Activity list:
1. Please reproduce word for word the part of the article on the ILO's COVID-19 jobs warning below, from "1.6 billion people" up to and including "Organization has warned.".
2. Write the next part of the article on the ILO's COVID-19 jobs warning below, picking up after its final sentence.
[[ Text provided, beginning ]]
1.6 billion people are in “immediate danger of having their livelihoods destroyed” by the economic impact of COVID-19, the International Labour Organization has warned.

Of the total global working population of 3.3 billion, about 2 billion work in the informal economy, often on short-term contracts or self-employment and suffered a 60% collapse in their wages in the first month of the crisis. Of these, 1.6 billion face losing their livelihoods, the ILO said on Wednesday.

“It shows I think in the starkest possible terms that the jobs employment crisis and all of its consequences is deepening by comparison with our estimates of three weeks ago,” the UN agency’s director general, Guy Ryder said during a briefing.

“For millions of workers, no income means no food, no security and no future. Millions of businesses around the world are barely breathing,” said Ryder. “They have no savings or access to credit. These are the real faces of the world of work. If we don’t help them now, they will simply perish.”

In the Americas, the loss of working hours in the second quarter is expected to reach 12.4% compared with the pre-crisis level. In Europe and central Asia, the decline is estimated at 11.8%.
[[ Text provided, end ]]
[[ Data shown, beginning ]]
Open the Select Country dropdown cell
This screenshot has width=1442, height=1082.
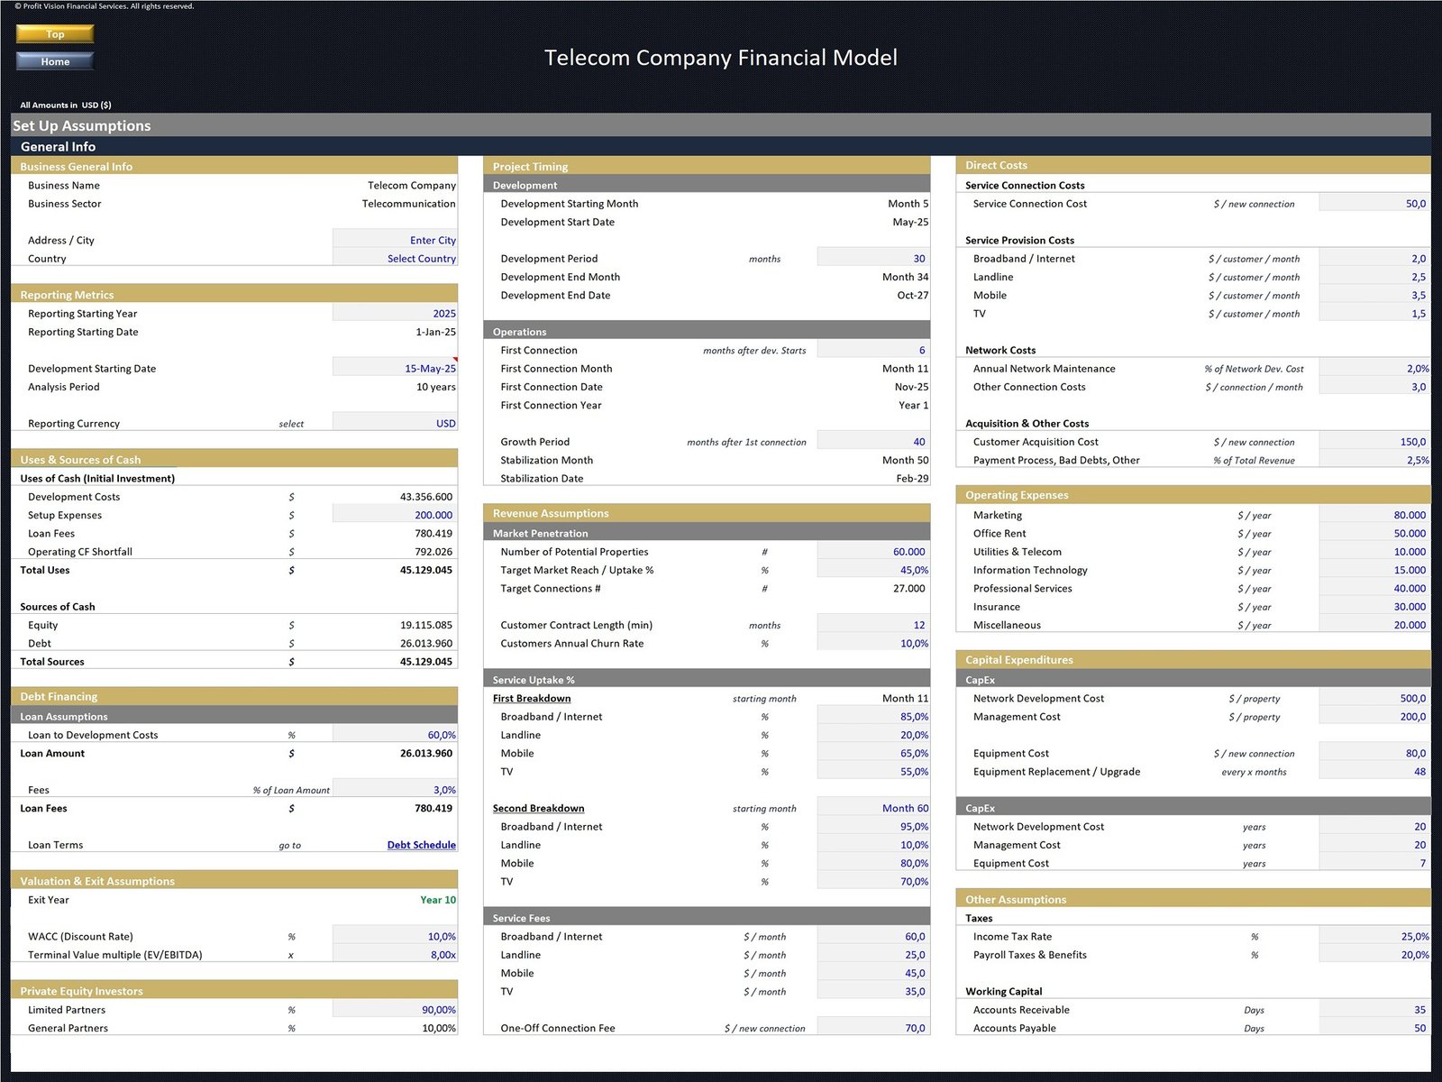396,259

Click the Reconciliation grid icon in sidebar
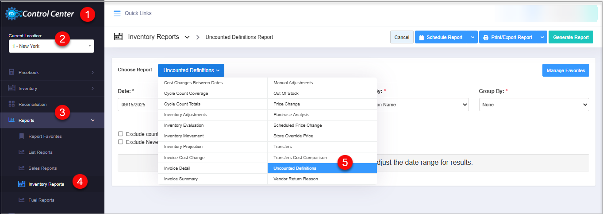click(12, 104)
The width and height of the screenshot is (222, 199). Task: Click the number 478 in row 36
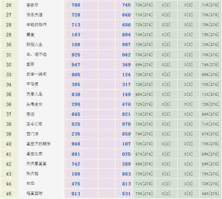[x=126, y=104]
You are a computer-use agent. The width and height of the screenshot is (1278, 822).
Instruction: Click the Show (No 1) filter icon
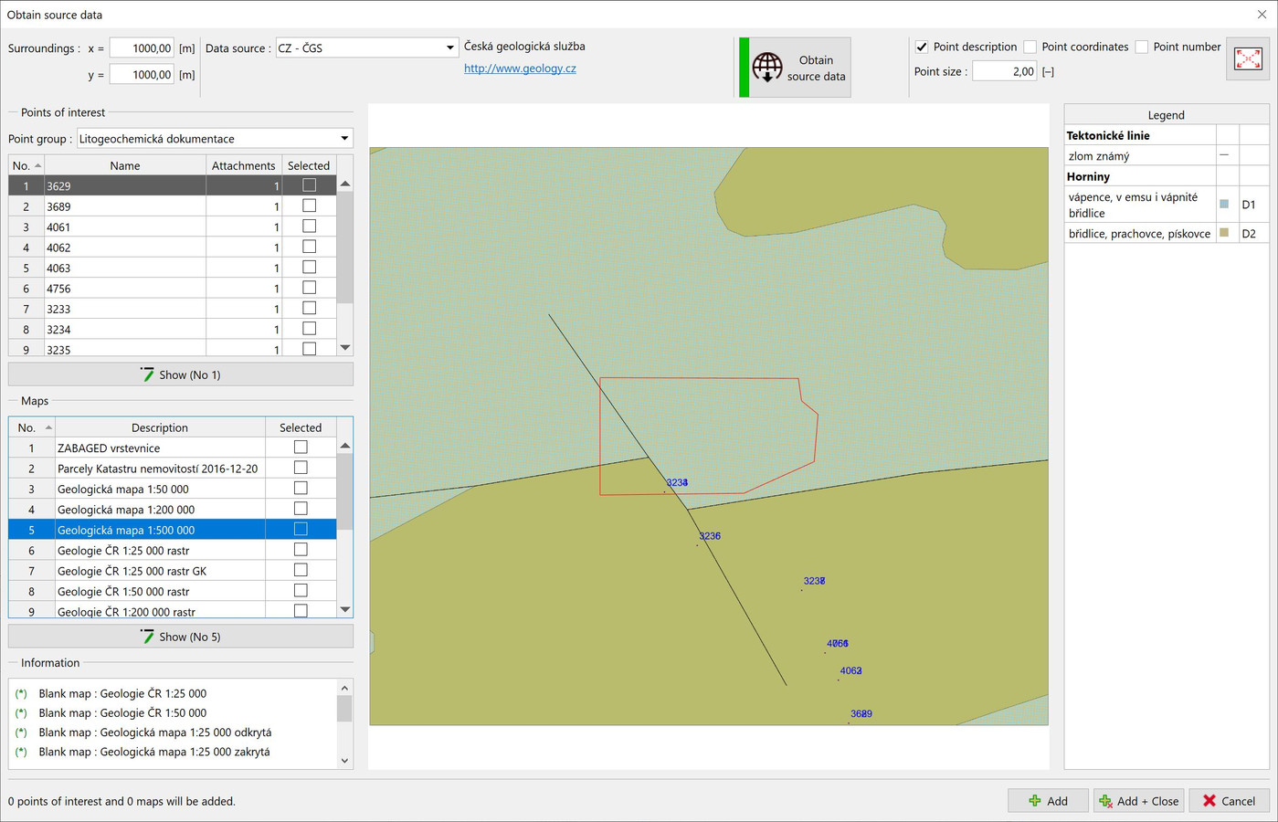tap(147, 374)
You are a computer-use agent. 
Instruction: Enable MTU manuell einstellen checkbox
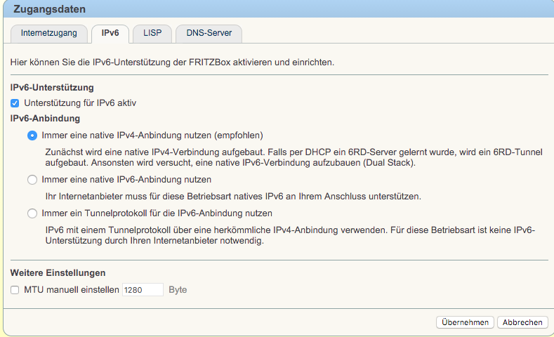(15, 290)
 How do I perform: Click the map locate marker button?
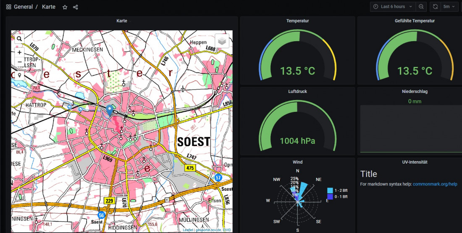(x=19, y=75)
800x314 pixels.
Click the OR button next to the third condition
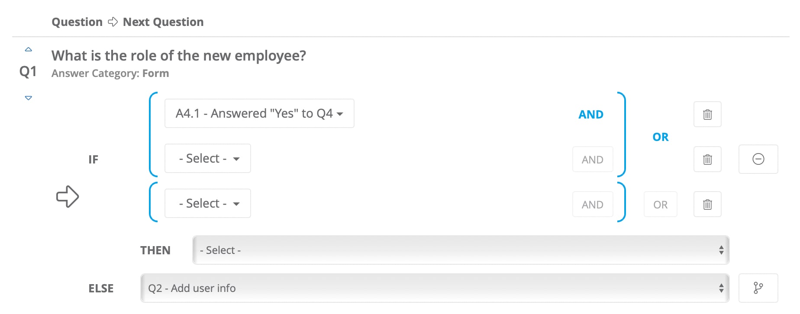click(660, 204)
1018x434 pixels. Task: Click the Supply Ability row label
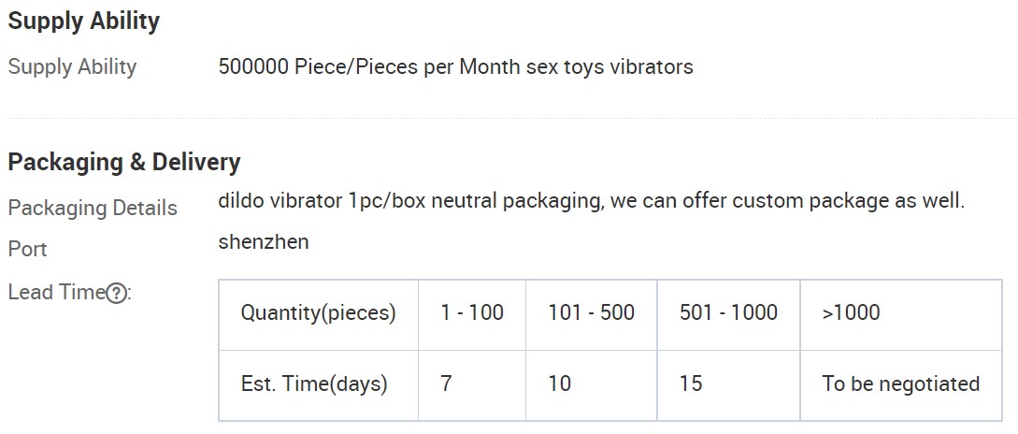click(x=72, y=67)
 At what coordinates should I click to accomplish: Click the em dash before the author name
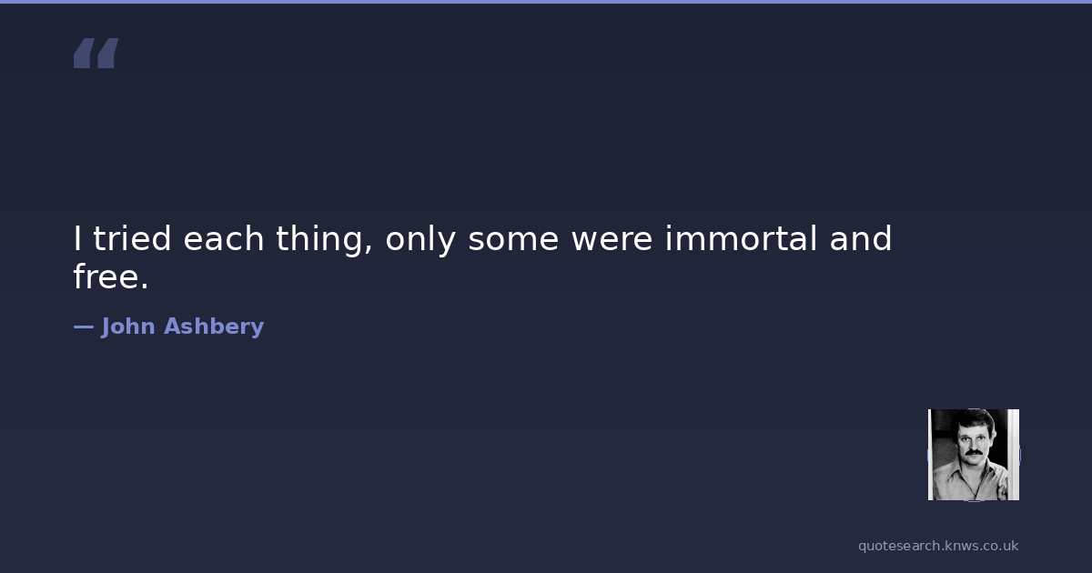83,327
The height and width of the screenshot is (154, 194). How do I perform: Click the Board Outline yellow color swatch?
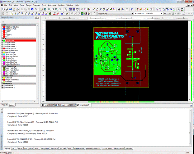coord(4,52)
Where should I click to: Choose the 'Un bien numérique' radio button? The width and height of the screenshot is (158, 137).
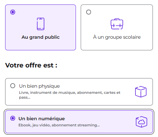13,118
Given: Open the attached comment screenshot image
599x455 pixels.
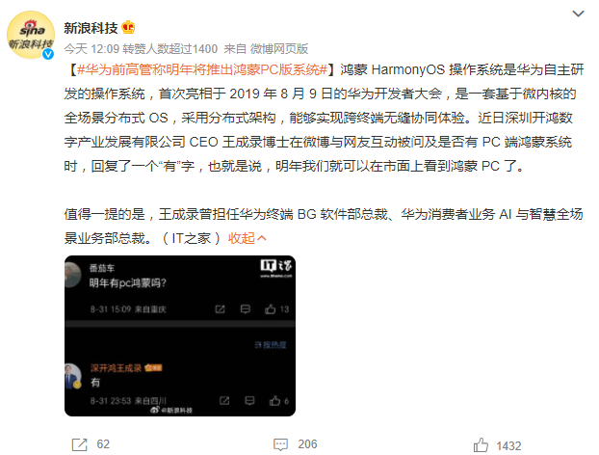Looking at the screenshot, I should [180, 335].
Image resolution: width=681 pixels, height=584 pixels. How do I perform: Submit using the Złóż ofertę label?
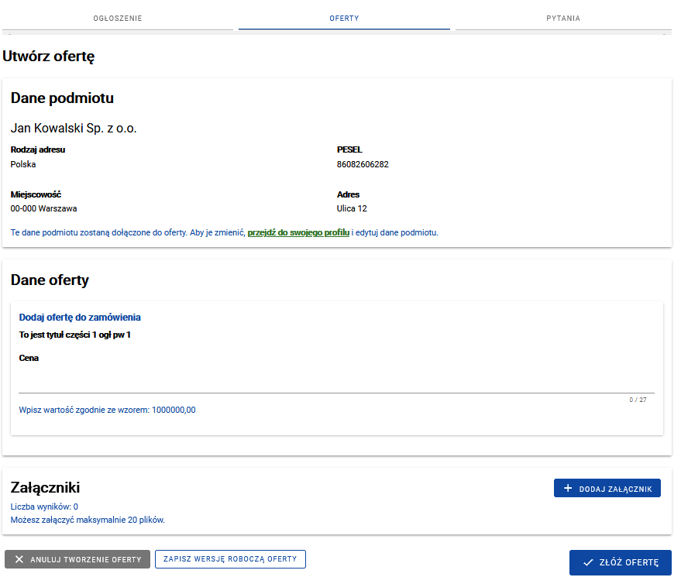(x=629, y=563)
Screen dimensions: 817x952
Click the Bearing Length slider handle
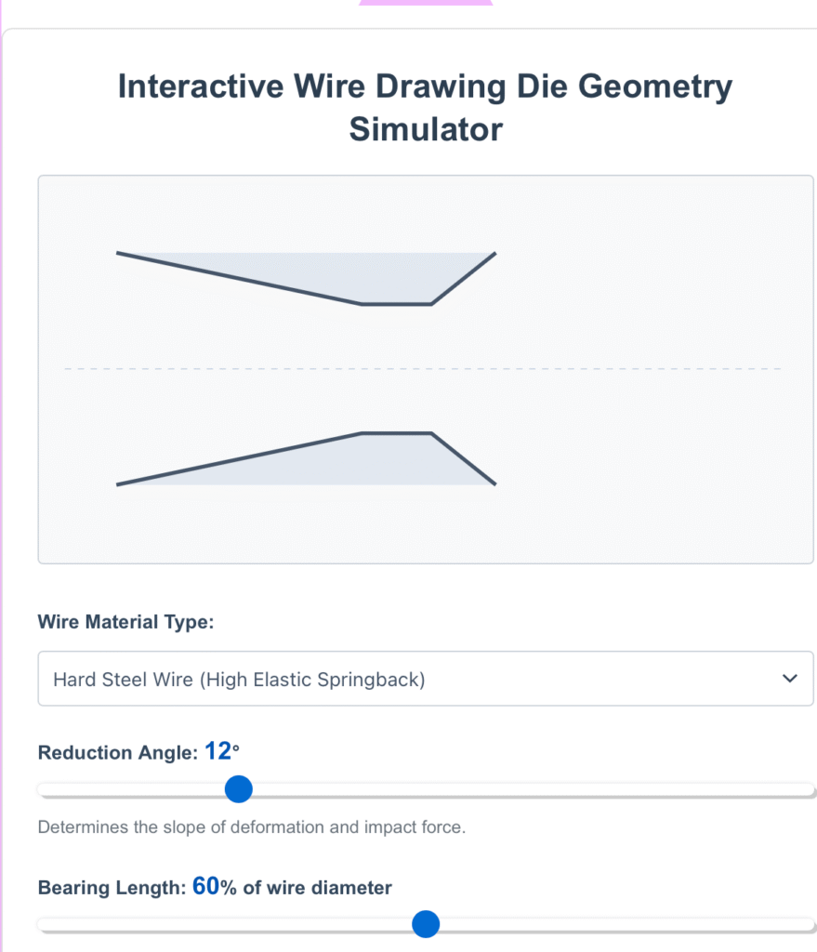426,924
[[ Data shown, end ]]
Responses:
1.
1.6 billion people are in “immediate danger of having their livelihoods destroyed” by the economic impact of COVID-19, the International Labour Organization has warned.

2.
This translates into a drop in the incomes of informal workers of 81% in Africa and the Americas, 21.6% in Asia and the Pacific, and 70% in Europe and central Asia.

Ryder said: “The pandemic has laid bare just how precarious, just how fragile, just how unequal our world of work is. It is commonly said that this pandemic does not discriminate, and in medical terms that is right. We can all be struck by the pandemic.

“But in terms of the economic and social effects, this pandemic discriminates massively and above all it discriminates against those who are at the bottom end of the world of work, those who don’t have protection, those who don’t have resources and the basics of what we would call the essentials of a normal life.”